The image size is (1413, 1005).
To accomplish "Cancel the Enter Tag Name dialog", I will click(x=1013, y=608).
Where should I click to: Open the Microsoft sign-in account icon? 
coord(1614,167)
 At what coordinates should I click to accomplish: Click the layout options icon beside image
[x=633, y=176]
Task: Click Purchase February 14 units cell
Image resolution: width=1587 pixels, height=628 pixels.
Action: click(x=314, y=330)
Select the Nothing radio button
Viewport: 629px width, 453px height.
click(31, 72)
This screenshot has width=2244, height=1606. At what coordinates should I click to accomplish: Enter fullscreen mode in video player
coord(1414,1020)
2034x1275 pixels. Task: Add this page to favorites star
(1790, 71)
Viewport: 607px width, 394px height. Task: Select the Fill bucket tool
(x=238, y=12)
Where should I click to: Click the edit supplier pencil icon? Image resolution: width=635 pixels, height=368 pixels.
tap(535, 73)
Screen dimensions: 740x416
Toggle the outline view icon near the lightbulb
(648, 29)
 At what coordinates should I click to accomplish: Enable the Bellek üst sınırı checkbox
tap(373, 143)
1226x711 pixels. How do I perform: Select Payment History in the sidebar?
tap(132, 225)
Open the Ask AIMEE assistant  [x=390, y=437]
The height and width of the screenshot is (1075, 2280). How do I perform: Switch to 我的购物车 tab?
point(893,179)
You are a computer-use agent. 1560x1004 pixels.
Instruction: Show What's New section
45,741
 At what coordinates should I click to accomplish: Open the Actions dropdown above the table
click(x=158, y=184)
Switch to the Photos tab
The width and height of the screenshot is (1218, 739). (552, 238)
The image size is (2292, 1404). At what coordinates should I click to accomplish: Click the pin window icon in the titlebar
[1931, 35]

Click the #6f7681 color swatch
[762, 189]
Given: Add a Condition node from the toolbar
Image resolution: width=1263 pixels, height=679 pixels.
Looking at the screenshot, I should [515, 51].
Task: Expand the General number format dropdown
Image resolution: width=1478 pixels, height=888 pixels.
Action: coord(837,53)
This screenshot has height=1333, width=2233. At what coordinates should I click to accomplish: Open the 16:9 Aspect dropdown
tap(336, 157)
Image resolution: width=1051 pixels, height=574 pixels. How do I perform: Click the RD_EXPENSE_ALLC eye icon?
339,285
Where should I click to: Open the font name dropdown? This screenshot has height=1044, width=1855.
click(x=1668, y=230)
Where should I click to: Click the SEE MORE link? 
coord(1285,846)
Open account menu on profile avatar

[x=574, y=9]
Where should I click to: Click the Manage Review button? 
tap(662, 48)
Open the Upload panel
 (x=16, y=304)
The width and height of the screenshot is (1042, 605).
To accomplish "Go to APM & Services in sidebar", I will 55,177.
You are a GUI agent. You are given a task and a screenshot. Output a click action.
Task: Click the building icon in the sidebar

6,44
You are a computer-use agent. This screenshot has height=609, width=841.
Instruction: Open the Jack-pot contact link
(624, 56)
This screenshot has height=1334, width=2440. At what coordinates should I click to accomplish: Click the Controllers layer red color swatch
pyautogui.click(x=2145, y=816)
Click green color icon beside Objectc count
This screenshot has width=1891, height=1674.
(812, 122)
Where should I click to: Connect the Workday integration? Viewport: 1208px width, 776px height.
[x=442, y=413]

================

**Description of the task:** A single number is required: the count of lines in the entries that include the word "computer".

**Task answer:** 2